[Stored data]

########

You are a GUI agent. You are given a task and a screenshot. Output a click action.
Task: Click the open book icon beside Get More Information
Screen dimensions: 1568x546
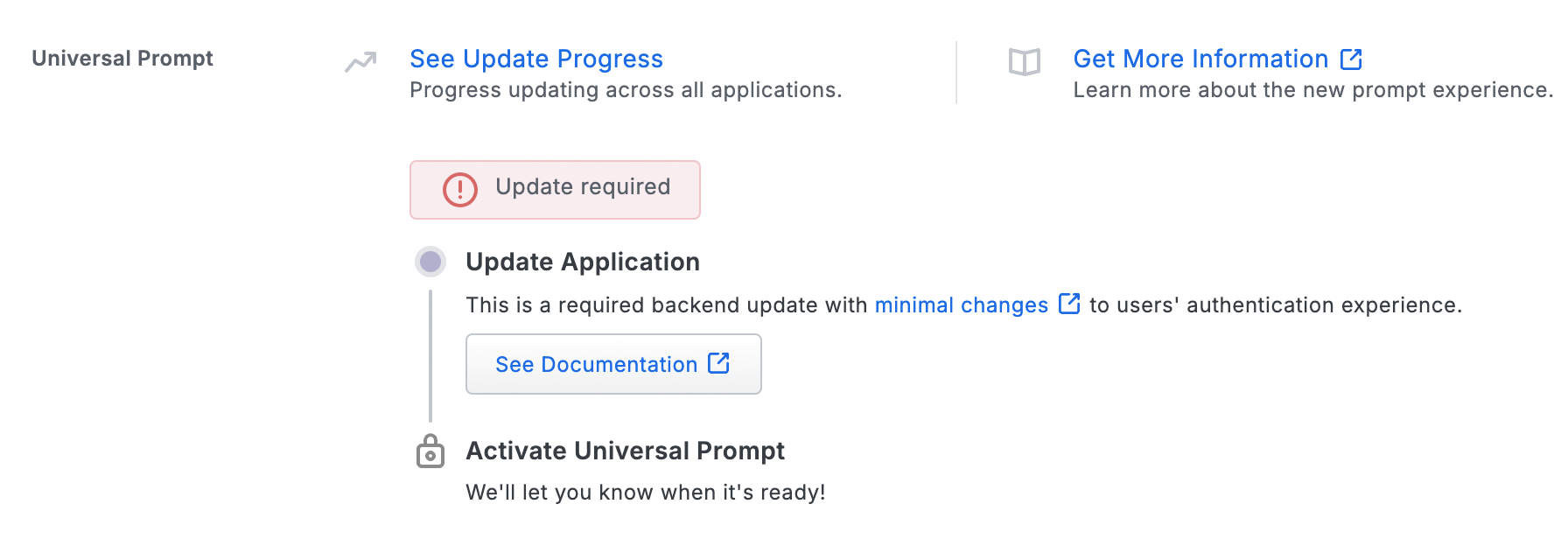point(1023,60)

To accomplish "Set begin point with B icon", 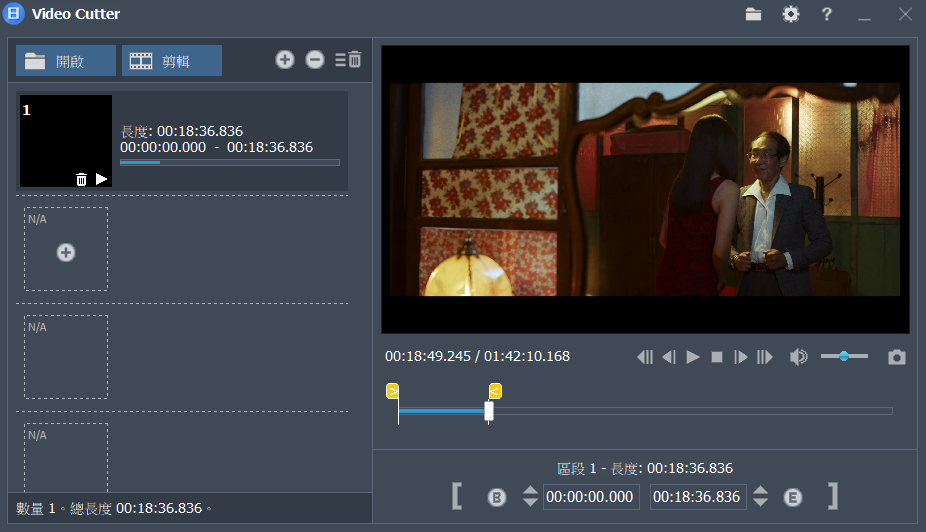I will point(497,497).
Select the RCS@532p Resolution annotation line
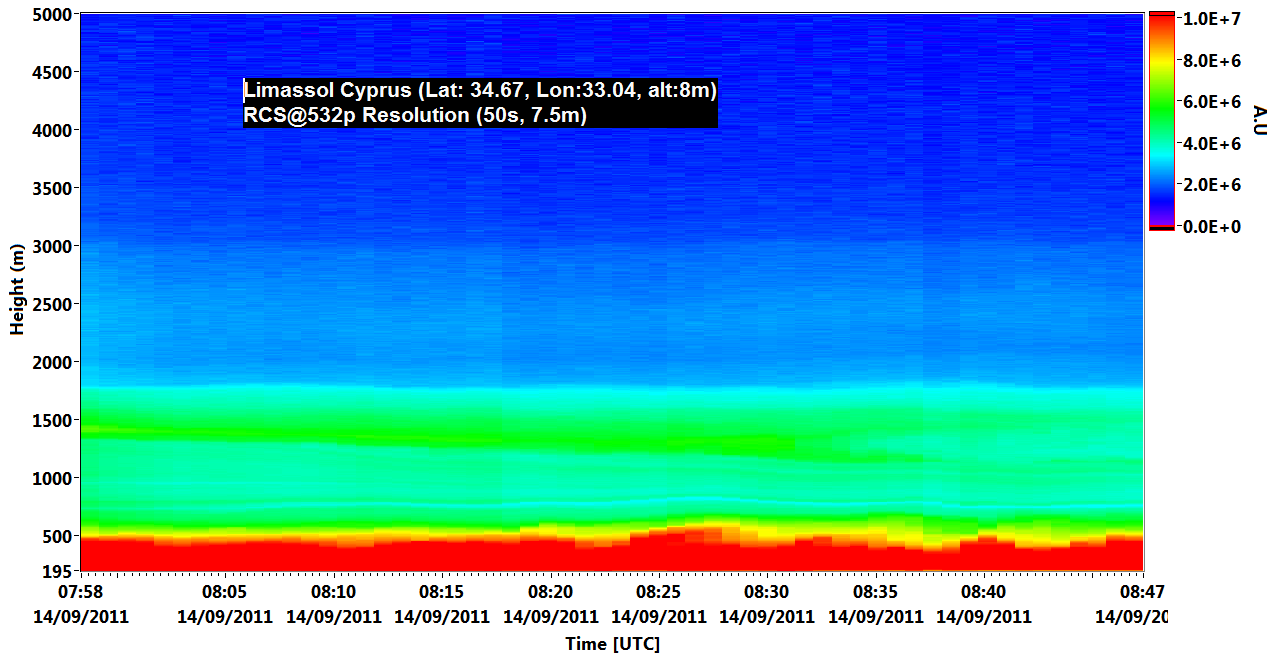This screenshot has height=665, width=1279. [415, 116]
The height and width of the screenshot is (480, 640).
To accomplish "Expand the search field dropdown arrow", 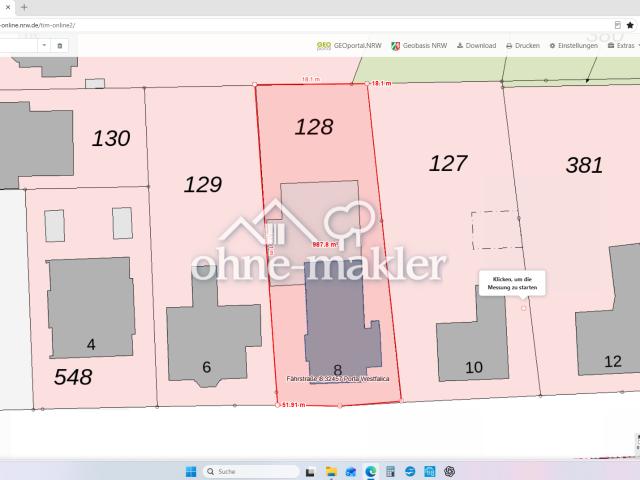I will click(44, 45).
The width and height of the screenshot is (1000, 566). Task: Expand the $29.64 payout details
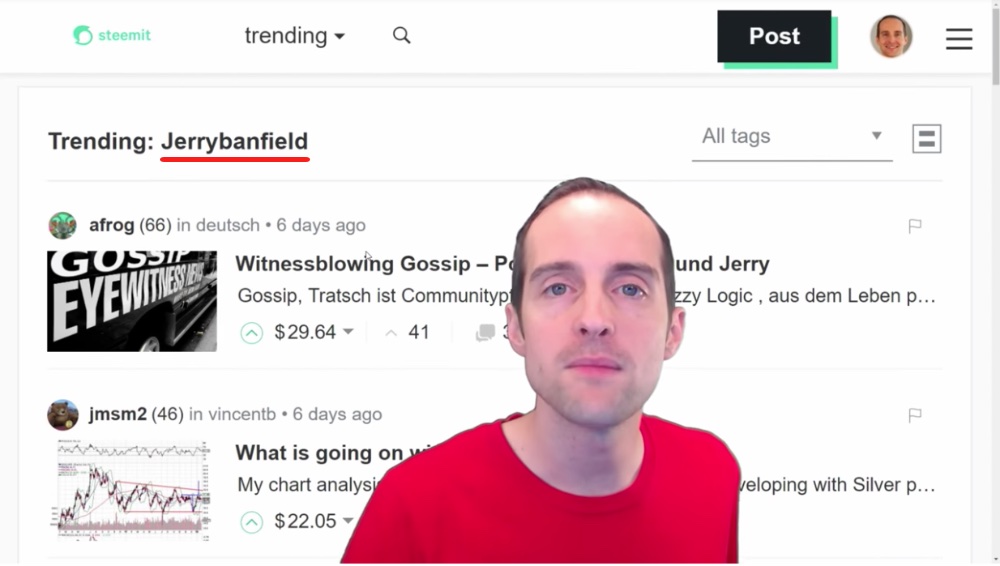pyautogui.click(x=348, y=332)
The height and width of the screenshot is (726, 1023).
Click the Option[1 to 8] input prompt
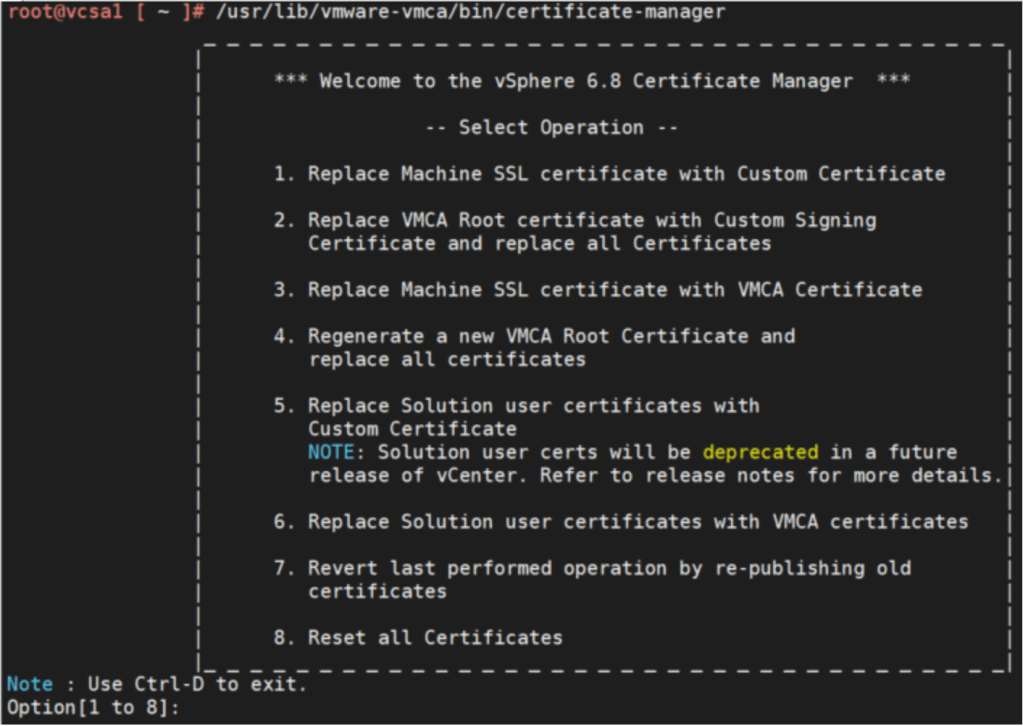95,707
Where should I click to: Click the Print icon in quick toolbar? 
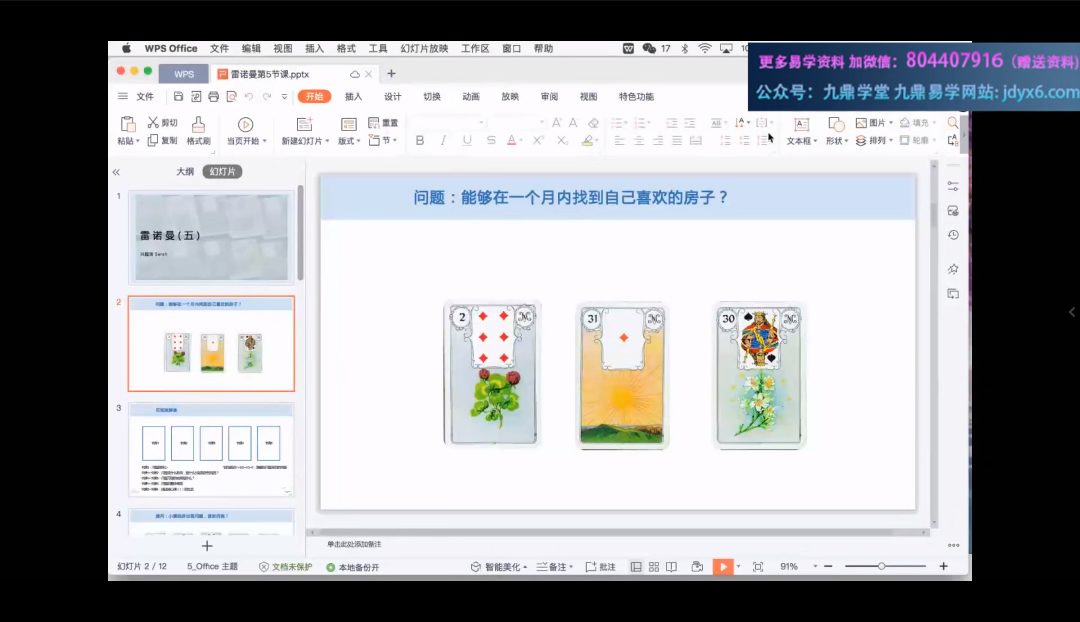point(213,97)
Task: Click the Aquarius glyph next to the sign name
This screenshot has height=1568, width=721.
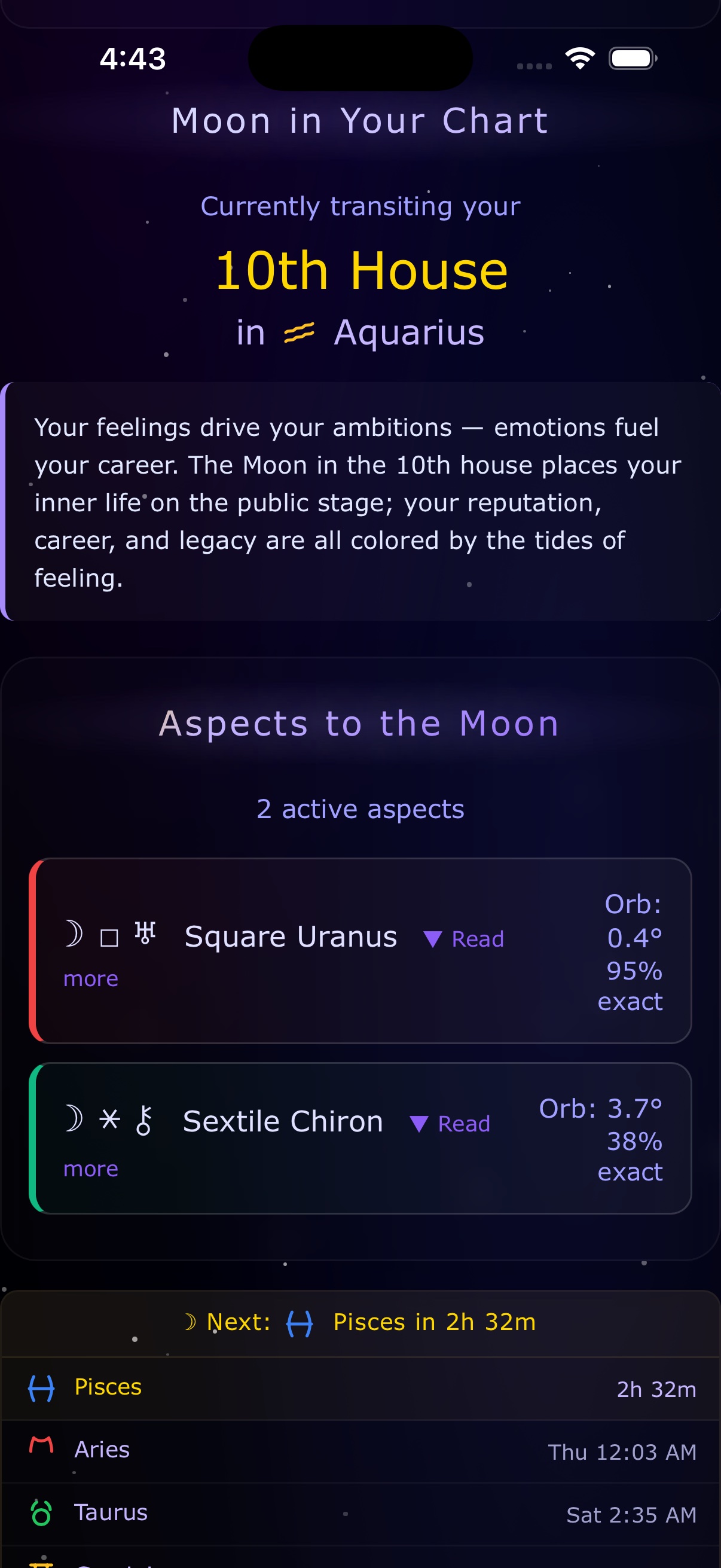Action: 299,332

########

To do
Only the lines from the one holding "Where should I" through the end of the records belong in the answer, copied exactly and without pictures.

Task output
Where should I click to: Click the Print icon in quick toolbar? 
point(213,97)
Task: Click the Aquarius glyph next to the sign name
This screenshot has height=1568, width=721.
Action: 299,332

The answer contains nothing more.